There are certain places which only seem to exist at certain times of the year, lending them an almost mythical quality. For me the Royal National Hotel is one of those places, it’s the centre of the world for 10 days of my year and then immediately fades away until the following February. Except this year…
When I arrived at the hotel in July for the Marxism festival, it was like stepping into a slightly different reality. The place was again a buzzing hive of bookish activity, with intense debates pouring from the rooms, occasionally jostling against lost-looking Belgian tourists in the lobby. Only now, the audiences seemed to eat less, drink more, be comprised of far more 20 year olds and wear many more kefiyas than we ever see during the February season. Kefiyas here are like hats at Ascot –officially optional but you’ll never really fit in without one.
My first session was on how to fight for women’s liberation today with editor of The Socialist Review, Judith Orr and Guardian columnist, Zoe Williams. Both panelists spoke brilliantly. I especially love hearing Zoe Williams speak. She manages to combine taking her politics seriously with being incredibly funny, all the while being so articulate that I find myself quoting her verbatim at dinner parties. Here she spoke about the inevitable symbiosis between Feminism and Socialism (without Socialism, Feminism is just an insidious club where rich women help each other out). Questions at the end of the session were in a whole different format; in this world, after the panel have spoken, audience members have up to 3 minutes each to ask a question OR make a statement. This, more than anything else, astounds me. At JBW the microphone would have been wrestled away from the questioner after a minute and a half, especially if there was no hint of a real question. Our system suddenly seemed a little intolerant.
The first audience member to approach the mic fully exercises her 3 minute right and also exploits the lax approach to the question/statement dichotomy. This Australian woman expresses her disappointment with the range of Feminist books written in the past few years, focused, as they are, on issues around beauty or modesty rather than any serious social concerns. The next speaker spends her 3 minutes responding to the Australian woman and suggests that she read Sheila Jeffreys’ The Industrial Vagina. It’s the kind of title that might be generated by a random title generator if you were to type in the key words ‘socialism’ and ‘feminism’. I laugh until I realize that I am the only one in the room of 200 people laughing and that this book is, in fact, a real book. I text my friend Adele a summary of the situation, because she will find it funny too and I will feel less like a bad feminist but Adele responds immediately to say that Sheila Jeffreys taught her at university and she’s actually read the book (which is about the global sex trade.) That stops me laughing and now I really feel like a bad feminist.
The next session I go to is Michael Rosen’s. It’s a little like the shtick I’ve seen him do at JBW but alongside the jokes about growing up with smatterings of Yiddish around the house he also talks about his parents forays in the Communist party. He manages to recreate a sense of his childhood which makes his humour utterly charming and silly until everyone, not just the kids in the room are rolling around laughing.

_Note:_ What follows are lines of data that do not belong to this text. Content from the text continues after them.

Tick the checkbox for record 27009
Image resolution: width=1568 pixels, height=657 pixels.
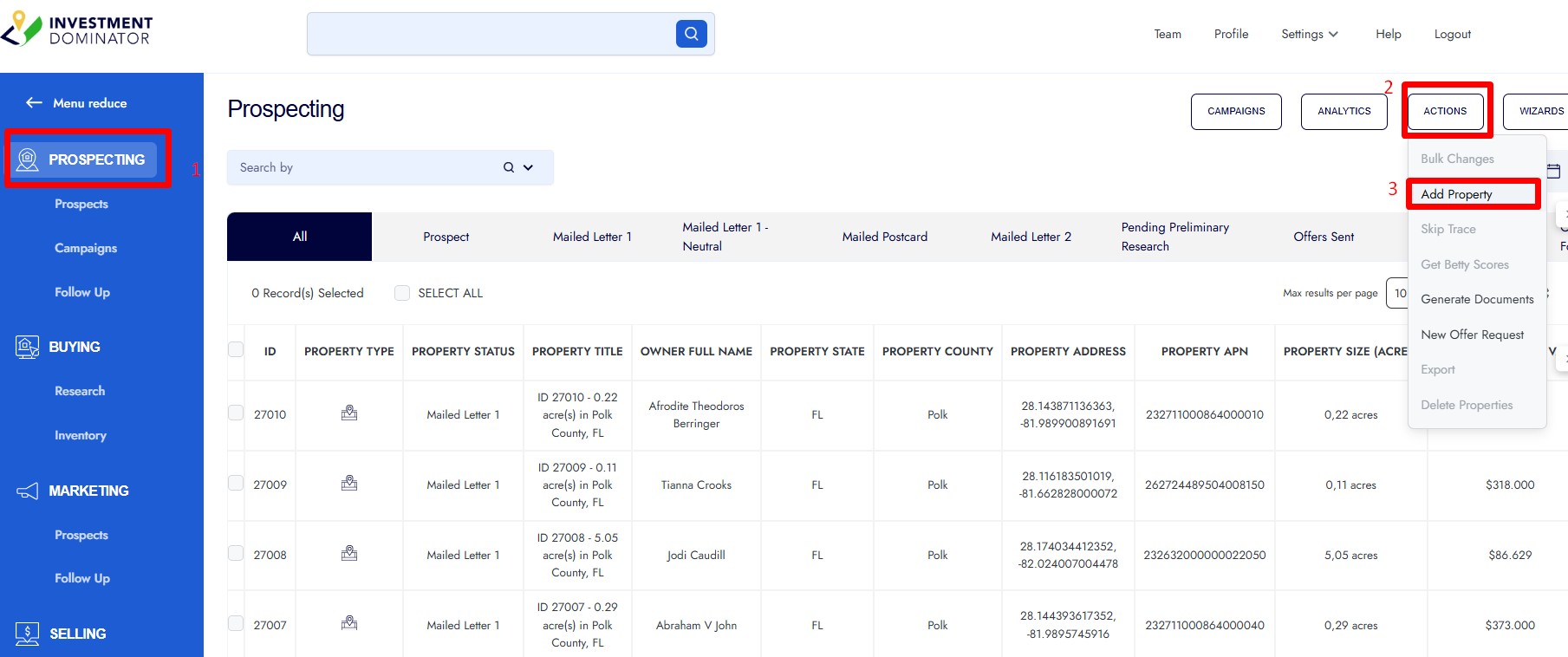click(236, 483)
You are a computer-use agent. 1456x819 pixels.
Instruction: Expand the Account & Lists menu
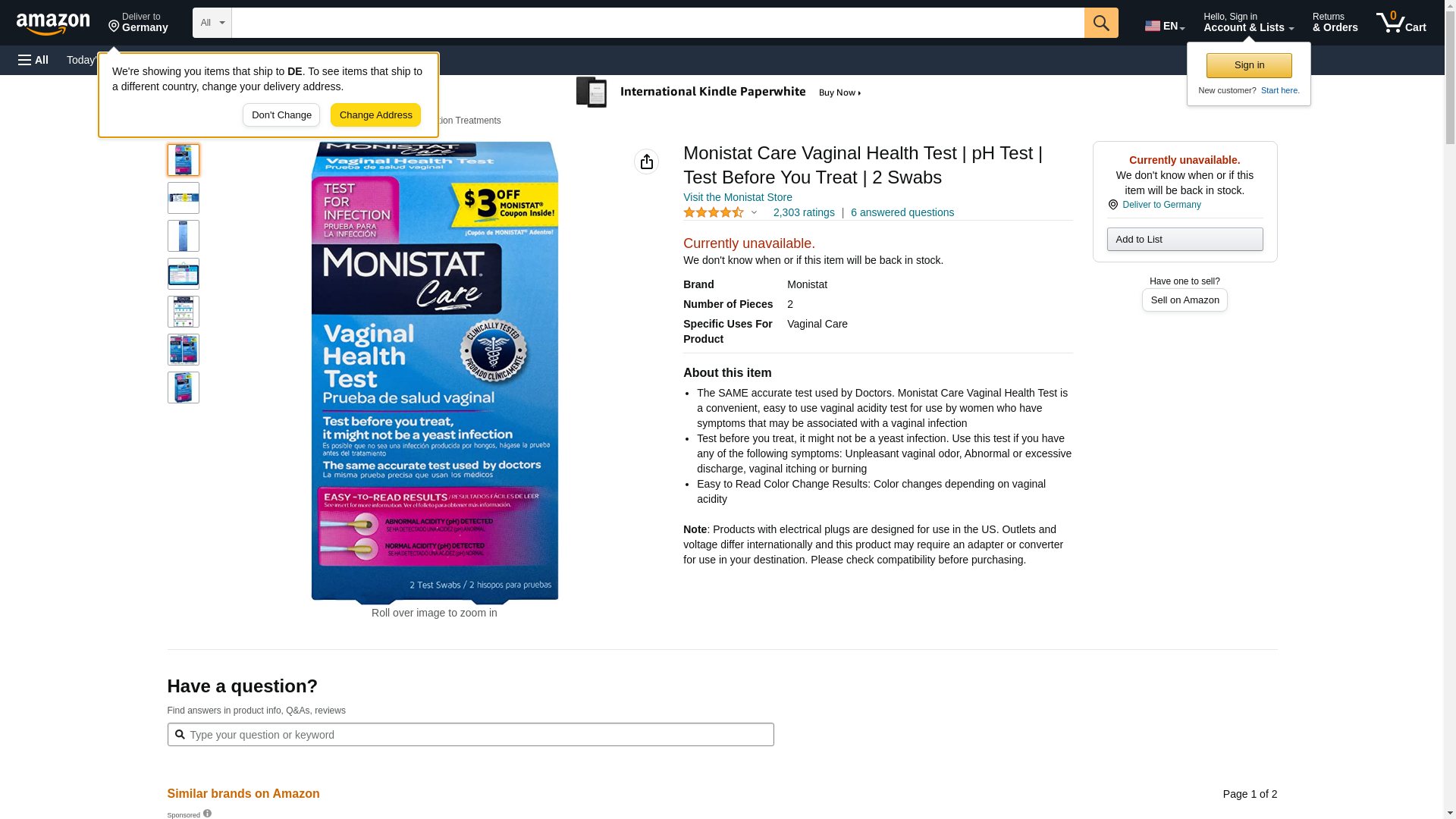1248,23
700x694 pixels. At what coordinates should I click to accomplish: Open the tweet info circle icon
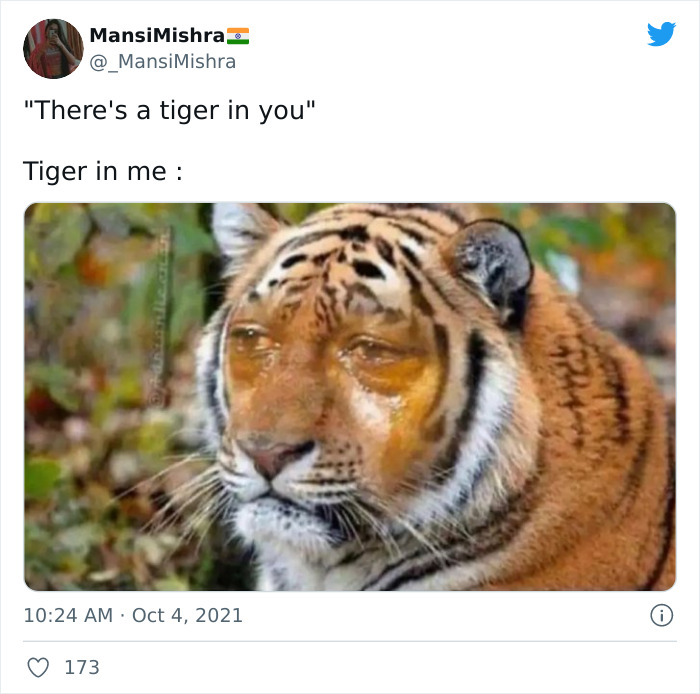point(661,615)
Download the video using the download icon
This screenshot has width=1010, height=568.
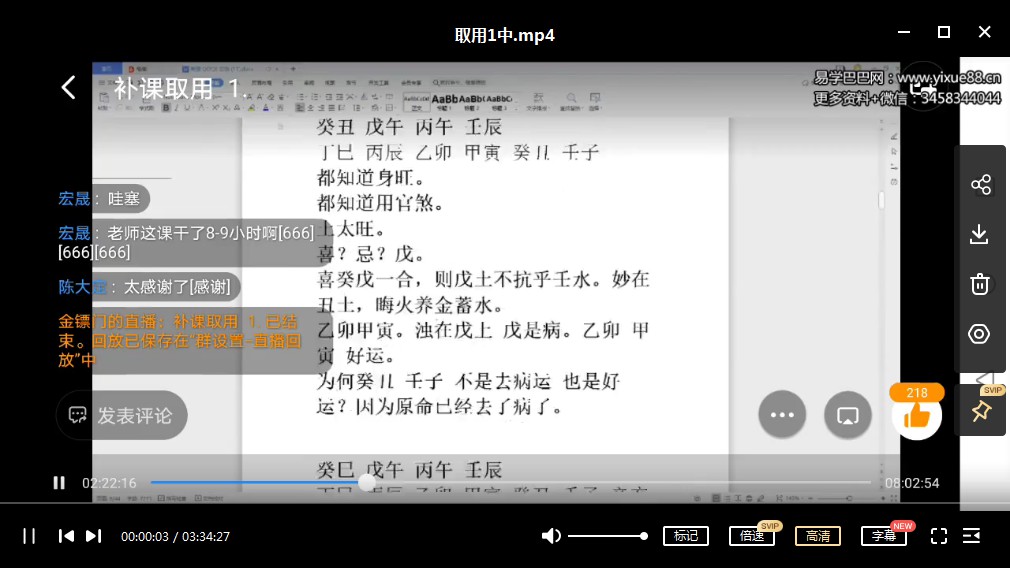pyautogui.click(x=980, y=234)
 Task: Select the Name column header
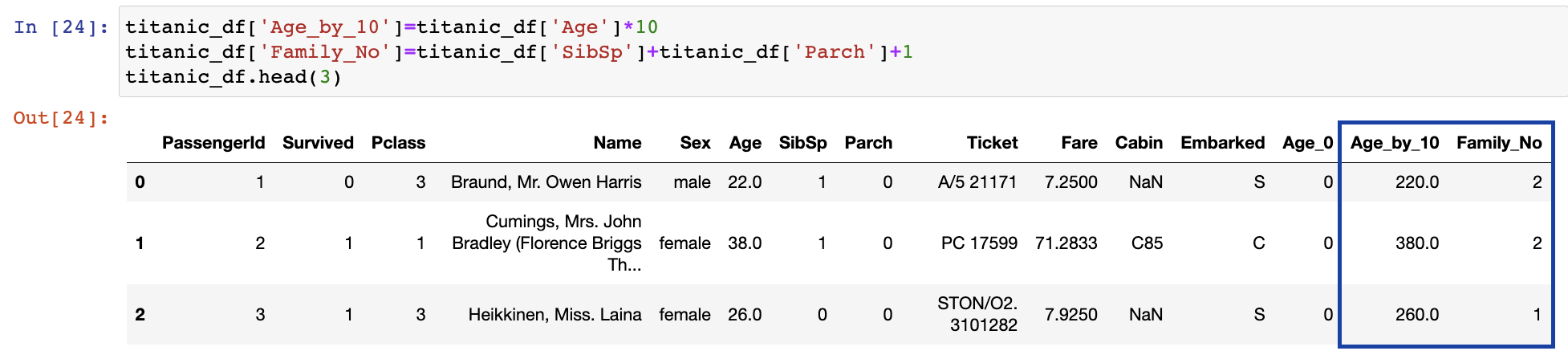click(617, 143)
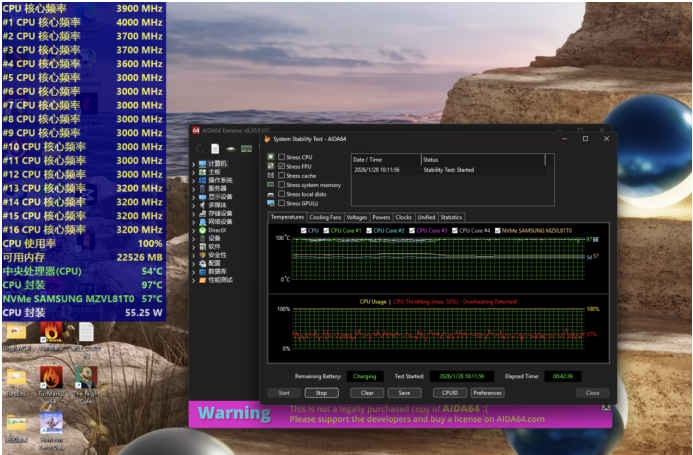
Task: Enable the Stress CPU checkbox
Action: (280, 157)
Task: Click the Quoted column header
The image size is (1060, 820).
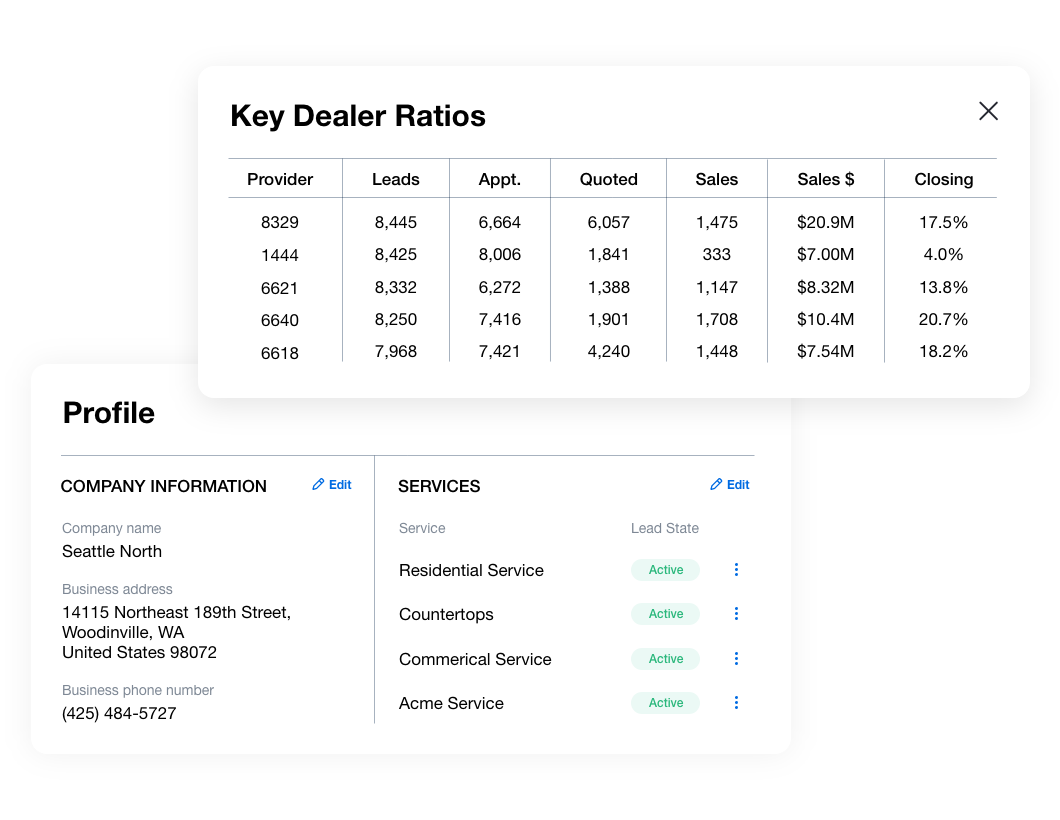Action: point(608,179)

Once again the kids ask all the best questions of the day. My favourite comes from a boy in the second row who asks Michael if he is happy. Only a matter of years until that turns into a 3-minute self-referential statement.
Afterwards, I go straight into the main session that night (if I can impress a notion of hierarchy on the proceedings); Alex Callinicos & Slavoj Žižek on what it means to be a revolutionary today. The debate was unlike any I had ever heard. I’m used to ideological debate (and I grew up in a socialist youth movement) but no one had ever actually talked about dismantling the state out loud. More overwhelming than the discussion itself was Slovenian philosopher, Žižek, who is one of the most compelling speakers I have ever seen. He turned what could have been a dry polemical debate into a fascinating examination into the human capacity for humour amidst darkness (and so much more).
As I was leaving I walked through their bookfair and noticed a familiar face at the signing desk. The face which each February enquires of all JBW writers whether they had considered the light of Jesus was now asking the same question to this cluster of Atheist writers – a reassuring constant.